“Music theory” might be thought of as a collection of hypotheses about the effect a musical passage may have on listeners in general or certain classes of listeners (e.g. parallel fifths sound bad). Computational music theorists may be interested in testing these hypotheses in some objective sense - determining the musical conditions under which they hold, and for which types of listeners in which types of listening experiences, for example. Measuring how a listener (i.e. their physiology) is affected by music, however, seems to be a fairly scattered discipline, as many methods are costly, noisy, and invasive to the listening experience.

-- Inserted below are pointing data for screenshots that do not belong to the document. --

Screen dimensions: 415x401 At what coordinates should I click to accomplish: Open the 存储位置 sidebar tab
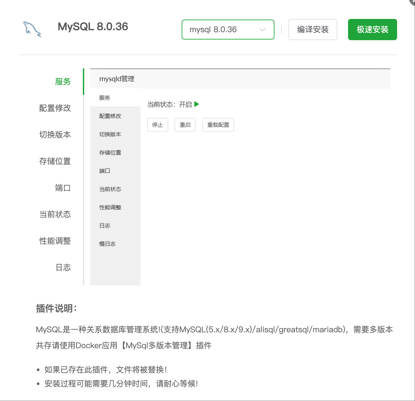[55, 161]
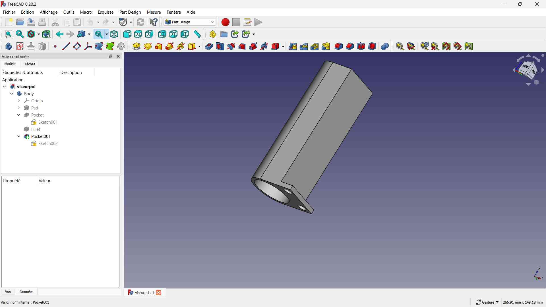Switch to the Données property tab
546x307 pixels.
[26, 292]
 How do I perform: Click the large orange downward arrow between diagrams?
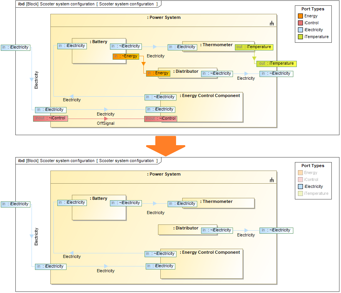(165, 146)
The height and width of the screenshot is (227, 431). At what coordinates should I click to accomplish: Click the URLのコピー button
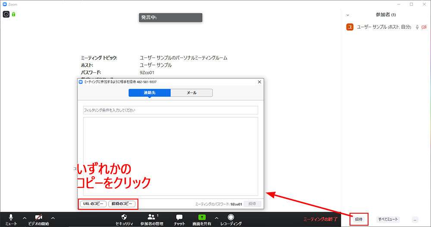pos(93,204)
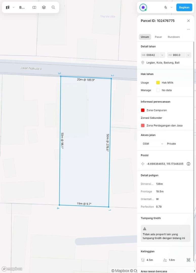Click the map app logo icon
The width and height of the screenshot is (196, 273).
coord(8,7)
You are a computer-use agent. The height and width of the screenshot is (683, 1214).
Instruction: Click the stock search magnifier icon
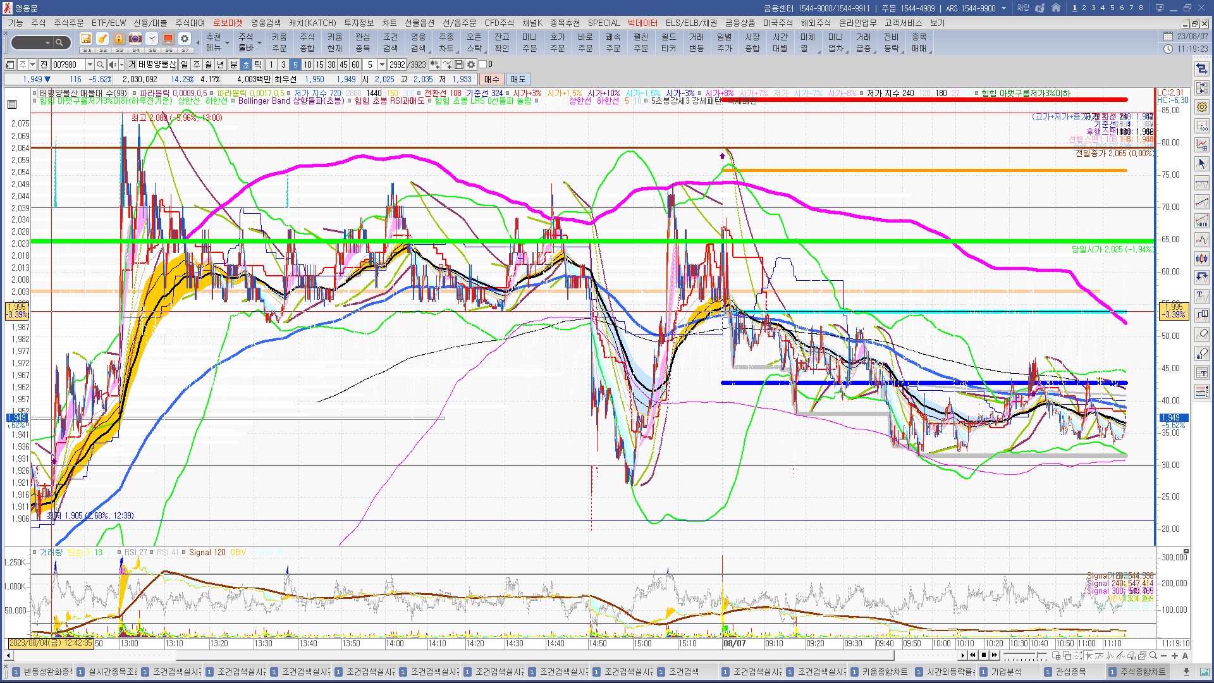(x=100, y=65)
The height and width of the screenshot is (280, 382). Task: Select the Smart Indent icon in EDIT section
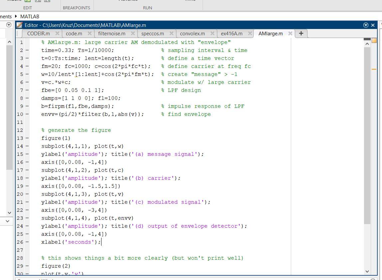[x=27, y=1]
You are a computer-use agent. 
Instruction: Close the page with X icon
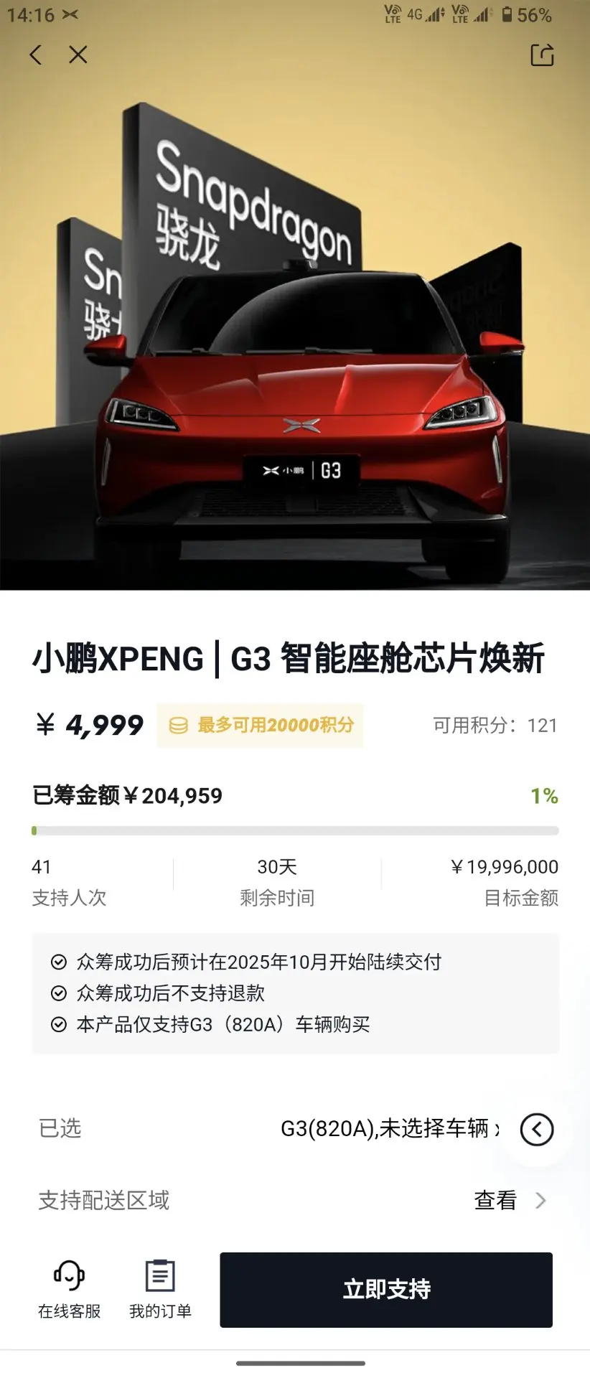[x=78, y=55]

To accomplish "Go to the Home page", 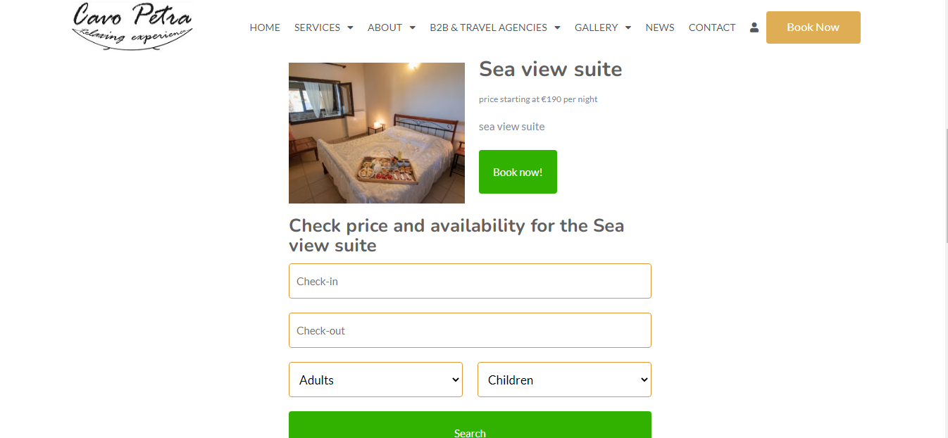I will click(x=265, y=27).
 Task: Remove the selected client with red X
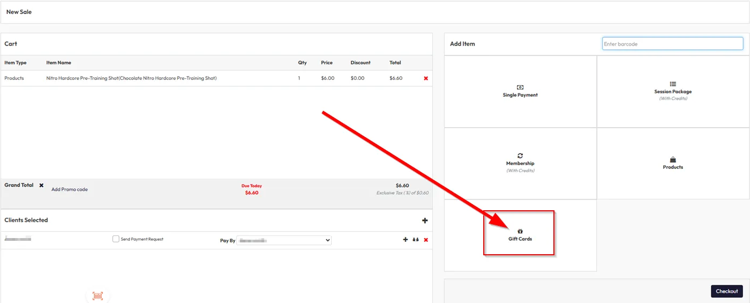coord(426,240)
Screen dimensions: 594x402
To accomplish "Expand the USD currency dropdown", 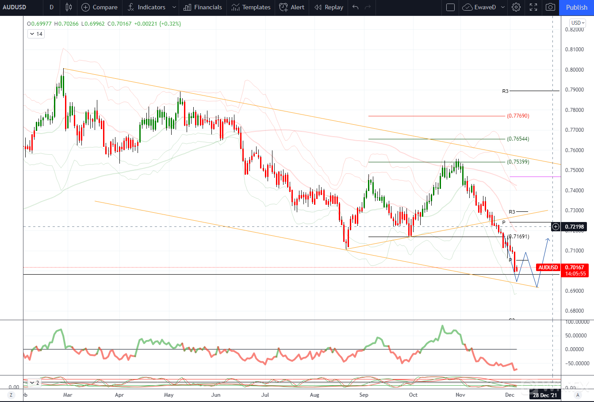I will [x=578, y=23].
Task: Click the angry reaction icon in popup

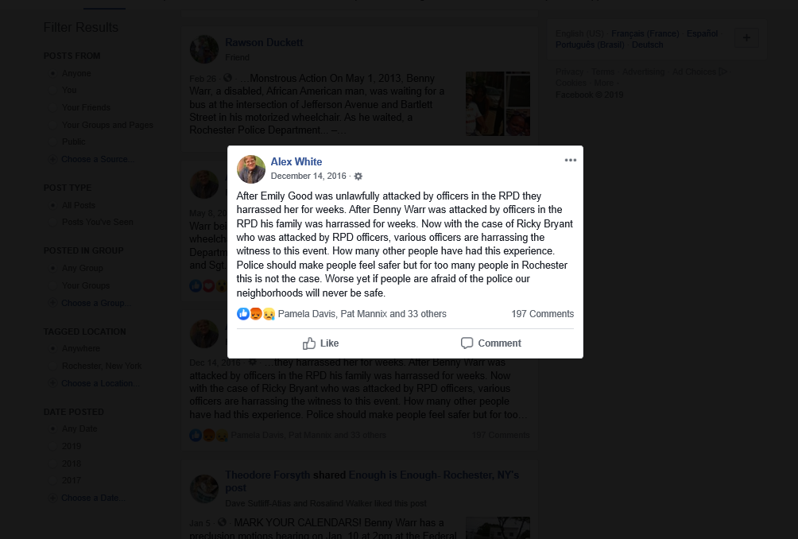Action: (256, 313)
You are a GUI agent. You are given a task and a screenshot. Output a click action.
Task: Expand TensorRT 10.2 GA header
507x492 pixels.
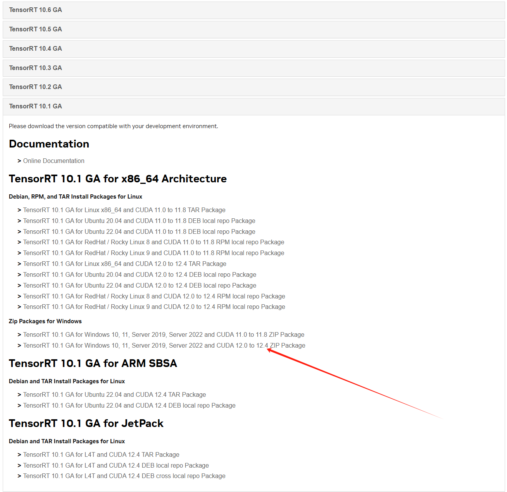(x=36, y=87)
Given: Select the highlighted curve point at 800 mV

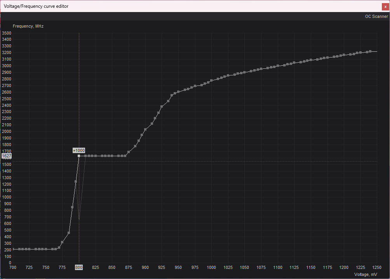Looking at the screenshot, I should click(x=79, y=156).
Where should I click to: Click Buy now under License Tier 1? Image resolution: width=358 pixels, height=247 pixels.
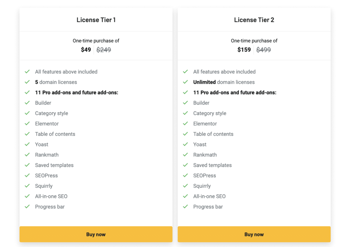coord(96,234)
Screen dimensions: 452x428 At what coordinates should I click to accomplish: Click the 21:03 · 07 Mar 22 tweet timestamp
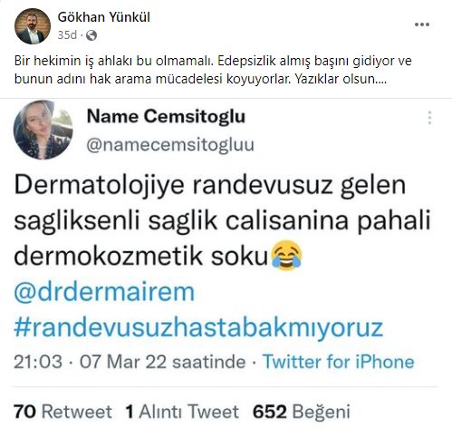[130, 362]
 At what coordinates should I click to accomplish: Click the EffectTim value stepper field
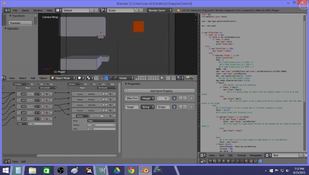[x=163, y=98]
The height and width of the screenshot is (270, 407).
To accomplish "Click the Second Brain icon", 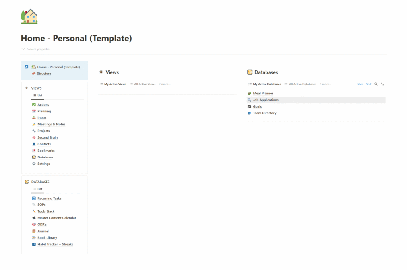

In this project I'd like to share ideas, work on code, and test methods, as time permits, to advance the implementation of an assembly of low-cost, minimally invasive methods of measurement (and, equally important, data analysis) to extract a maximal amount of information about how a listener is physiologically affected by a piece of music (or other media). For example, I have found the $100 Neurosky Mindwave EEG headset (which I will bring) to provide low-noise, usable data, as well as a simple $25 Arduino-based light-based pulse meter. These may provide even more useful data when analyzed in certain ways - for example, extracting heart rate variability from the pulse signal, or, say, alpha wave variability from the EEG signal.
A vague distant goal: a file repository, which anyone can access/contribute to, containing a collection of files in a standard file format containing a) the media file listened to and b) recorded biological signals, each stamped by time, some kind of listener id, and information about the listening set-up.
I'll bring devices and Java code I began developing awhile ago.